Frequency Switching Mechanism for Parameter-Efficient Multi-Task Learning

Conference: CVPR 2026
arXiv: 2603.21111
Code: https://casperliuliuliu.github.io/projects/Free-Sinewich
Area: Multi-Task Learning / Parameter-Efficient Fine-Tuning
Keywords: Parameter-Efficient Fine-Tuning, Multi-Task Learning, Frequency Switching, Sine Transformation, LoRA

TL;DR

Free Sinewich proposes a parameter-efficient multi-task learning framework based on frequency switching. By applying sine transformations \(M_t = \sin(\omega_t \cdot M_{AWB})\) with different task-specific frequencies to a shared low-rank base matrix, it achieves true parameter reuse and task specialization at near-zero cost, reaching SOTA on dense prediction benchmarks with minimal trainable parameters.

Background & Motivation

  1. Background: Multi-task learning (MTL) requires a single model to handle multiple tasks simultaneously. Parameter-efficient fine-tuning (PEFT), such as LoRA, has succeeded in single-task adaptation. Recent PEFT-MTL methods like MTLoRA, DiTASK, and TADFormer balance sharing and specialization through combinations of task-agnostic/task-specific adapters, SVD transformations, or dynamic task filters.
  2. Limitations of Prior Work: Although existing PEFT-MTL methods claim parameter sharing, they essentially route information to different paths through auxiliary adapters, resulting in "pseudo-sharing"—where each task still possesses an independent set of parameters. The lack of true parameter reuse prevents models from fully utilizing shared knowledge across tasks, leading to redundant computation and insufficient generalization.
  3. Key Challenge: How to maintain parameter efficiency while allowing the same set of shared weights to exhibit different behaviors for different tasks?
  4. Goal: Achieve true reuse of the same parameter set across multiple tasks rather than assigning independent parameters to each task.
  5. Key Insight: Inspired by neuroscience, the thalamo-cortical system achieves selective communication through oscillatory multiplexing, where the same neural population performs different functions by switching oscillation frequencies, thereby reusing the physical "hardware." Analogously in deep networks: can task-specific functions be achieved by switching the frequency response of the same weights?
  6. Core Idea: Apply sine transformations to a shared low-rank base matrix using task-specific frequencies \(\omega_t\), where the same parameters generate different task-specialized weights at different frequencies.

Method

Overall Architecture

The objective is to enable the same set of shared weights to exhibit distinct behaviors for different tasks, moving beyond the pseudo-sharing of "one adapter per task" in previous PEFT-MTL. The pipeline is built on a Swin Transformer Tiny encoder: a set of learnable task tokens is concatenated with image patch tokens. The first \(N-1\) blocks of each encoder stage utilize a Task-Agnostic Module (standard LoRA) to extract universal features, while the final block is replaced by a Task-Specific Module with frequency switching to extract task-specific features. The core transformation occurs in this module: a lightweight Clock Net calculates a task-specific frequency \(\omega_t\) from the task token, and Sine-AWB uses this frequency to modulate a base matrix shared across all tasks to generate the task-specific weights. Similarly, the decoder uses frequency switching to allow multi-task sharing of a single decoder base matrix.

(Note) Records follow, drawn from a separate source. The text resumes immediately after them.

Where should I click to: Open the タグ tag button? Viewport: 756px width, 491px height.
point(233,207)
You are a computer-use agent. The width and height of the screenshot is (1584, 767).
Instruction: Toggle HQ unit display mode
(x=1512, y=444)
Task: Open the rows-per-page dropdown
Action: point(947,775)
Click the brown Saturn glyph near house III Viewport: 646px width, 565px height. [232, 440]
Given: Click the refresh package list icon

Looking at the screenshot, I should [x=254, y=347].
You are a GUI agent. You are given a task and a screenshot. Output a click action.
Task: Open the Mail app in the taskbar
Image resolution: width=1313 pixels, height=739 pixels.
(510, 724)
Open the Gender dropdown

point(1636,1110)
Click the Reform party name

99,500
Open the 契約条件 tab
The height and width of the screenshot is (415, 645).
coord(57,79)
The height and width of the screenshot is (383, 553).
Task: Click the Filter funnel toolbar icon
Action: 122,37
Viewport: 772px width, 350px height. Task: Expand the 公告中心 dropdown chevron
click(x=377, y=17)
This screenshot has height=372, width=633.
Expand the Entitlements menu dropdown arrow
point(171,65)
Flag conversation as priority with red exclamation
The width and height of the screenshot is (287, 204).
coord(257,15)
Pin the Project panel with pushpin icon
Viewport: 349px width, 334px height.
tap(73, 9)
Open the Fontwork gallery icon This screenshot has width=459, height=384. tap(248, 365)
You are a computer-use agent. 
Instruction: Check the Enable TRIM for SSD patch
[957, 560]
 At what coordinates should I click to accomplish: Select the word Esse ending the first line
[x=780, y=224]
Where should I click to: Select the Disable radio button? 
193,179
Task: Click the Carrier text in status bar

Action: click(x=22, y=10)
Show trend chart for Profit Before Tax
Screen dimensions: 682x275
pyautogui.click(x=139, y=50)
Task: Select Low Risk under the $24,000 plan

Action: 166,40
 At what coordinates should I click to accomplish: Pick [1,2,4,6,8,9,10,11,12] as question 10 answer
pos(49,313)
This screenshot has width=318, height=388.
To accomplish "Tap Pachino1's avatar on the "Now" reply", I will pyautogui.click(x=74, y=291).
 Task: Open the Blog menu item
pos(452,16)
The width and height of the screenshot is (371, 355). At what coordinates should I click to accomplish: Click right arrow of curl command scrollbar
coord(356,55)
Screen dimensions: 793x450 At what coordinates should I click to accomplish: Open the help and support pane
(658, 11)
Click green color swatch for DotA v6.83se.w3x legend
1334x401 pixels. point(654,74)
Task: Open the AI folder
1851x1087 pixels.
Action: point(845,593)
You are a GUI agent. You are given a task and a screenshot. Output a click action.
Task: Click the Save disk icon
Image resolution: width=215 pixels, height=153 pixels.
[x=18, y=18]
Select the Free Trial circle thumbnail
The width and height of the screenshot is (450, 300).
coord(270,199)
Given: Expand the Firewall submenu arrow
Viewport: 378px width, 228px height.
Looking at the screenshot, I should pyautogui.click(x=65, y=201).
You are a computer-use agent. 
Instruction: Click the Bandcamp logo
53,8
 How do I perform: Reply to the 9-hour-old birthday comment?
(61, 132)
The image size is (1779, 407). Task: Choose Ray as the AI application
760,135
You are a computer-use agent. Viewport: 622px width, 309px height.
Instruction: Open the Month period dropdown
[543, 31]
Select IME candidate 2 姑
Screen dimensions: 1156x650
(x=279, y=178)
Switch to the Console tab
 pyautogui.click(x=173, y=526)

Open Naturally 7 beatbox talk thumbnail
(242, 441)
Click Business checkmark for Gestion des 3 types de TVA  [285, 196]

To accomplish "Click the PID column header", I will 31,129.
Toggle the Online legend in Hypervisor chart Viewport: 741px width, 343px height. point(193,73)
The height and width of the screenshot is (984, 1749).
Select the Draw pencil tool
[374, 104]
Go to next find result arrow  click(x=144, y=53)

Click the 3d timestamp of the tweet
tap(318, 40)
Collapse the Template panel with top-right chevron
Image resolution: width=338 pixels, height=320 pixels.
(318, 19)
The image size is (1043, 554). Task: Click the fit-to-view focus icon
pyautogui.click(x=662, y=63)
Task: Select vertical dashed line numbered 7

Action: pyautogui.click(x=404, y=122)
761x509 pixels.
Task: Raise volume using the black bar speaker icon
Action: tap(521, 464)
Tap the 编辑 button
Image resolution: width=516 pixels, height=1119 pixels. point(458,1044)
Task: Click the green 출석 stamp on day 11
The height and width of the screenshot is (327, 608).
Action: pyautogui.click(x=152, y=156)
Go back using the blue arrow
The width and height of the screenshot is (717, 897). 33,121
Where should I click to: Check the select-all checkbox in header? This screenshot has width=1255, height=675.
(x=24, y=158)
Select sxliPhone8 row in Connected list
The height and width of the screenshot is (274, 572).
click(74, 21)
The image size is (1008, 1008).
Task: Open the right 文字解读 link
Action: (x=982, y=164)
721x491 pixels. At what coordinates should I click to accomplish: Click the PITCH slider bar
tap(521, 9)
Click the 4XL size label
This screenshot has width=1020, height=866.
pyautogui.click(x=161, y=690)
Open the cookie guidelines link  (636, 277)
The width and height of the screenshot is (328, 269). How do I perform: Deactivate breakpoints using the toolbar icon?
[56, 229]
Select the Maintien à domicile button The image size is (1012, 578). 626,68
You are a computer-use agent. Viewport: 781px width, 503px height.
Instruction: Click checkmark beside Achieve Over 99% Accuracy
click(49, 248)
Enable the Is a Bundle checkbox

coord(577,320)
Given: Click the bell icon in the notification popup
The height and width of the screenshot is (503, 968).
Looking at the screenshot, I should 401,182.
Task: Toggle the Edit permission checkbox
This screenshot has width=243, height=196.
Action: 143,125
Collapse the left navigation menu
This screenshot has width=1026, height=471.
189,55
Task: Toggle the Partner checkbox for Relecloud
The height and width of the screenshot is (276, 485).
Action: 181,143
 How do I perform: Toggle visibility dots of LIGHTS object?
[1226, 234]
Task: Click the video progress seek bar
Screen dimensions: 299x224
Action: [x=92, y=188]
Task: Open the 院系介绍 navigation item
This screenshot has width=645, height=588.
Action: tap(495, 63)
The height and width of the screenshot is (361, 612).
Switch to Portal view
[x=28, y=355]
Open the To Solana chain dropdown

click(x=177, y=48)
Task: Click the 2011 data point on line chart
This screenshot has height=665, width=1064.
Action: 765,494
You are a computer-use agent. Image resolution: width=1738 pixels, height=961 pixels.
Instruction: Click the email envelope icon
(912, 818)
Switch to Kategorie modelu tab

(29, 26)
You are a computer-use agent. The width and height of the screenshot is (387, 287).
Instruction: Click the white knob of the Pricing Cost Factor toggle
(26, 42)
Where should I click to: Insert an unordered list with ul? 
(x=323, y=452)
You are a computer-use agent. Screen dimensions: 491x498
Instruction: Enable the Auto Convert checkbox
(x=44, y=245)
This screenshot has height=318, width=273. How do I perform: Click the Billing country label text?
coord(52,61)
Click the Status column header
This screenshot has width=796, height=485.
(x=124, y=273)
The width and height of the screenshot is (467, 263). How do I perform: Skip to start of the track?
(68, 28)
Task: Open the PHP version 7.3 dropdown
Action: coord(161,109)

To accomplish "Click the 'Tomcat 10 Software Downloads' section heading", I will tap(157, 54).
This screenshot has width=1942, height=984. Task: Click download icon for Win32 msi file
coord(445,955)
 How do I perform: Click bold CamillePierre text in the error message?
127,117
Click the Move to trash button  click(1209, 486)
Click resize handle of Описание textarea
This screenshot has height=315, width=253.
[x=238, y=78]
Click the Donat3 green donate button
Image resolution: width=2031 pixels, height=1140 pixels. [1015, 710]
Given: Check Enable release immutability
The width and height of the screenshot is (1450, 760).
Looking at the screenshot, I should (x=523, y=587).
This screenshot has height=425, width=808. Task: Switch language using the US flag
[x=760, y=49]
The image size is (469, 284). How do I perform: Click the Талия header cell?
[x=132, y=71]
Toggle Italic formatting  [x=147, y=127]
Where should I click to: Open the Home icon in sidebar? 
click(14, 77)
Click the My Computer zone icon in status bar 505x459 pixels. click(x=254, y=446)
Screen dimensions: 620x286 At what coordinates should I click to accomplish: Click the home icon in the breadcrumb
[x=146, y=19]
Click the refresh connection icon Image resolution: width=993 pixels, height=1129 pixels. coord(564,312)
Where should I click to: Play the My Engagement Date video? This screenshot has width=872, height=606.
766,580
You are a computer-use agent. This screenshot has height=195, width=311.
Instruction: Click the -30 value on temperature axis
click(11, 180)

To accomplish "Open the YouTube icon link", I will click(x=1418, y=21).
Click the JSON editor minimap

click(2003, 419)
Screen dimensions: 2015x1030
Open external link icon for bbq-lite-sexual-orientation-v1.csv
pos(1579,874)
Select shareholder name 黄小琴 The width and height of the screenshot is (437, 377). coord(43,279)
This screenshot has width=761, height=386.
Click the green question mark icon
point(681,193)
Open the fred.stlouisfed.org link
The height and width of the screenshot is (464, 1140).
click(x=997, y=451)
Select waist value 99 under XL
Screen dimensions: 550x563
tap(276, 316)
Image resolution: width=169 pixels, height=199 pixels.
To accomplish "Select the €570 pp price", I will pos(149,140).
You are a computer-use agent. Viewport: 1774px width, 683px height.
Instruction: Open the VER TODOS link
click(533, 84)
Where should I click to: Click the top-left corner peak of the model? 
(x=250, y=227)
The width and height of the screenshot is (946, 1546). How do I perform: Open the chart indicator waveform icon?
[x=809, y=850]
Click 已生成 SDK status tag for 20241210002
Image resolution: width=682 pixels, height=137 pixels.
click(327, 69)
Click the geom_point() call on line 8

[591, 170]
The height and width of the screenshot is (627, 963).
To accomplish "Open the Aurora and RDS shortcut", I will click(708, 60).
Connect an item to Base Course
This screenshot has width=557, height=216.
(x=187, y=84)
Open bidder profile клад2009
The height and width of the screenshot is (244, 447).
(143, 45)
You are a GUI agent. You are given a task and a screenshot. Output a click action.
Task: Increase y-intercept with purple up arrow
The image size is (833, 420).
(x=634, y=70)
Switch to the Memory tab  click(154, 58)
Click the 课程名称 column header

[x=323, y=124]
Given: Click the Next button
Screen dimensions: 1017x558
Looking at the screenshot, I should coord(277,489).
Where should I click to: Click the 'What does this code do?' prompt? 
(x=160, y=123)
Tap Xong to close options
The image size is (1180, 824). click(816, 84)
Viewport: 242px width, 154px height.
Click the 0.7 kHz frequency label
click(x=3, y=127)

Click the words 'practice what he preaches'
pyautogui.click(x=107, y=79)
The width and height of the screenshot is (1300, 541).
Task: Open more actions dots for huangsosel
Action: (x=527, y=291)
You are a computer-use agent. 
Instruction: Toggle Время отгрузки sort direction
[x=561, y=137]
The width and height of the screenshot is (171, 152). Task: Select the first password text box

%%{init: {'flowchart': {'rankSpacing': 24, 'nodeSpacing': 28, 'padding': 6, 'wrappingWidth': 400, 'subGraphTitleMargin': {'top': 8, 'bottom': 16}}}}%%
flowchart TD
    A["Image patch tokens + Task tokens<br/>(VPT-shallow, stage-1 only)"] --> B["Swin-T Encoder: Blocks 1 to N-1<br/>Task-Agnostic Module (Standard LoRA)<br/>Extracts universal features"]
    B --> TS
    subgraph TS["Last block per stage: Task-Specific Module"]
        direction TB
        C["Lightweight Clock Net (LCN)<br/>Task token → Task frequency ω_t"] -->|ω_t| D["Sine-AWB<br/>sin(ω_t·M_AWB) on shared base M_AWB<br/>+ Gaussian LP filter → Task kernel M̃_t"]
    end
    TS --> E["Per-task Multi-scale Features<br/>(Frozen backbone + M̃_t conv residual)"]
    E --> F["Shared Decoder Group<br/>1×1 Proj + Up + Cat → x_t<br/>Task kernels via frequency switching"]
    F --> G["Multi-task Dense Prediction Outputs"]

Key Designs

1. Lightweight Clock Net (LCN): Mapping task tokens to a bounded modulation frequency

The task frequency \(\omega_t\) acts as the "switch" for the pipeline—only with this value can Sine-AWB modulate the shared base matrix for a specific task. To ensure stable sine modulation, frequencies must be bounded. The LCN is a single-layer MLP that maps the task token \(\boldsymbol{p}_t \in \mathbb{R}^C\) to a scalar frequency:

\[\omega_t = s \cdot \big(\tanh(W_q\,\text{ReLU}(\boldsymbol{p}_t)) + c\big)\]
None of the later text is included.